Judith Wittner is a Professor of Sociology at Loyola University, Chicago and an ethnographer specializing in gender studies. She received her undergraduate degree from Brandeis University. She studied in the Anthropology Department at Columbia University for two years, but left after the birth of her first child. Drawn back to school by the student movements of the 60s, she enrolled in Roosevelt University where she received a Master's degree in Political Science in 1971 and taught some of the first women's studies courses offered in Chicago. In 1973 she entered the Ph.D. program in sociology at Northwestern University and received her Ph.D. in 1977. She helped to establish the Women's Studies Program at Loyola in 1979, the first such program at a Jesuit University, and directed the program for five years.
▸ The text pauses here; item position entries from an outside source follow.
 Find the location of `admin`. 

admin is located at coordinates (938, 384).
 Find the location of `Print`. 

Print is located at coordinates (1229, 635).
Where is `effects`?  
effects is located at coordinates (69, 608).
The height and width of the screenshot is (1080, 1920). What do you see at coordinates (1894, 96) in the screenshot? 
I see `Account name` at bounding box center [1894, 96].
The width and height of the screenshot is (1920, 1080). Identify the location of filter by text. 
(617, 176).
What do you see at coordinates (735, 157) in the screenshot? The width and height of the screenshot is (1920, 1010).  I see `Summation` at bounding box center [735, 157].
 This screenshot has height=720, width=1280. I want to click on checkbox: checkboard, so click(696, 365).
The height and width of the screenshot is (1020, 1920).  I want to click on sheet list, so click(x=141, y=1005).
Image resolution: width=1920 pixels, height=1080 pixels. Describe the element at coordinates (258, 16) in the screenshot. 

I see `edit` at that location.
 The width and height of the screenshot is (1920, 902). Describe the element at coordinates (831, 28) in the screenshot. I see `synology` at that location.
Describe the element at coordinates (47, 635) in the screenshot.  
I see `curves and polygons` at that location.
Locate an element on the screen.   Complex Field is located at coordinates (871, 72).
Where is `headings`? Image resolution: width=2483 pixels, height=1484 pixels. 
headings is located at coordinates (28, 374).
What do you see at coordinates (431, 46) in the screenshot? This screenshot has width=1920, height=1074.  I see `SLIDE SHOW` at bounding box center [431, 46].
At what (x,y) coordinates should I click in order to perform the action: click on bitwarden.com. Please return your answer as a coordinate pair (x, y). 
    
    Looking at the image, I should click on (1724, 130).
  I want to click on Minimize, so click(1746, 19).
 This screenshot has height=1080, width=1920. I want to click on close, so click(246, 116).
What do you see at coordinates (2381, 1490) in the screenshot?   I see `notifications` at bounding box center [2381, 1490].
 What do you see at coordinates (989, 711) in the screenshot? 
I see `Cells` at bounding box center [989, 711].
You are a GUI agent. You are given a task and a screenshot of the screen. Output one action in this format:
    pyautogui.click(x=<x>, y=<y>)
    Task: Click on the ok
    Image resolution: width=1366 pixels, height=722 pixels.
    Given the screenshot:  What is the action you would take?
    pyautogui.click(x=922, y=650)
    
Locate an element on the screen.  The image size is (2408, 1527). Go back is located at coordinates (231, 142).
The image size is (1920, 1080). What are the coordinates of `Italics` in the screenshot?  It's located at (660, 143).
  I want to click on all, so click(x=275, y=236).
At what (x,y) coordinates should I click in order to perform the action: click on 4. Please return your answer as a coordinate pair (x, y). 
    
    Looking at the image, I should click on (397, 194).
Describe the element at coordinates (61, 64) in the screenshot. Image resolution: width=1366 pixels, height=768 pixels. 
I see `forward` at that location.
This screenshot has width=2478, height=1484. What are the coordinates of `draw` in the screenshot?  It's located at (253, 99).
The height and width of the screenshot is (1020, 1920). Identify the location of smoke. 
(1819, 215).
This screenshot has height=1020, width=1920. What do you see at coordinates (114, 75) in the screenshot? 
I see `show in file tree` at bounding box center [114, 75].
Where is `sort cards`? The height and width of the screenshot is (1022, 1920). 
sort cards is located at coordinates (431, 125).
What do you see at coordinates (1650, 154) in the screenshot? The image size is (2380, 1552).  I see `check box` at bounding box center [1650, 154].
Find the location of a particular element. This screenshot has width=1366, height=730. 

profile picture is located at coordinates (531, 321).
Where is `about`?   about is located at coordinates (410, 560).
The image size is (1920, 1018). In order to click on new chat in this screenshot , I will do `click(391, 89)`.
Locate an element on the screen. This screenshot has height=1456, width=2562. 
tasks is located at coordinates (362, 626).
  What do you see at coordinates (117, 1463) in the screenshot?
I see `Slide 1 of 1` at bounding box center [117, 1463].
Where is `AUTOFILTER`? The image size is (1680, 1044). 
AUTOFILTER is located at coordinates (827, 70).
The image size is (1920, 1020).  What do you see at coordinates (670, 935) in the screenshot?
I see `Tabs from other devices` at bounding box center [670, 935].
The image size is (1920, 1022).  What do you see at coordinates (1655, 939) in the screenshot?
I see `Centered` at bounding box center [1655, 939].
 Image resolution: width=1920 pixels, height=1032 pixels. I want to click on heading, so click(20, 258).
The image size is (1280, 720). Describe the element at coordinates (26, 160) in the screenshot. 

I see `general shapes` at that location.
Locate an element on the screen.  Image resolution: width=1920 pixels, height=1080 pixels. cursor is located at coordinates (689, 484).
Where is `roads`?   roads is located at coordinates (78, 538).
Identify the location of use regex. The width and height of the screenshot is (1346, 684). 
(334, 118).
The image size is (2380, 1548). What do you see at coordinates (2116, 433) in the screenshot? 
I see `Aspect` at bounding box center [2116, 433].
Judith teaches courses in qualitative methods, families, gender, social theory and popular culture at both the graduate and undergraduate levels. She has also worked with numerous community groups and agencies, including the Center for Impact Research, Women Employed, the Center for Cultural Understanding at the Field Museum, Hull House Feminist Advocates, Girls' Best Friend Foundation, the West Humboldt Park Family and Community Development Council, the Center for AIDS Prevention Studies (UCSF), Women United for a Better Chicago, United Way of Chicago and the Illinois Council on Teenage Pregnancy. She has taught ethnography and gender workshops in Ile Ife, Nigeria, San Salvador, El Salvador, Kaunas, Lithuania, as well as in Chicago. Judith studies institutions "from the bottom up." Her dissertation explored the foster care system from the standpoint of foster children. In the 80s she collected work-life histories of women who were employed in a small toy factory in Chicago from the 1950s to 1984, when the plant closed. She studied Chicago's specialized Domestic Violence Court by accompanying women and men complainants from the time they initiated charges to the final disposition of their cases. With sociologist of religion R. Steven Warner, she edited a volume of ethnographies about ethnically diverse immigrant congregations in the US, including Chinese Christians in Washington, D.C., Evangelical Koreans in suburban Boston, Maya Catholics and Mexican gang youth in Los Angeles, North African Muslims in New York, as well as Rastafarians, Hindus, Iranian Jews, and Haitians.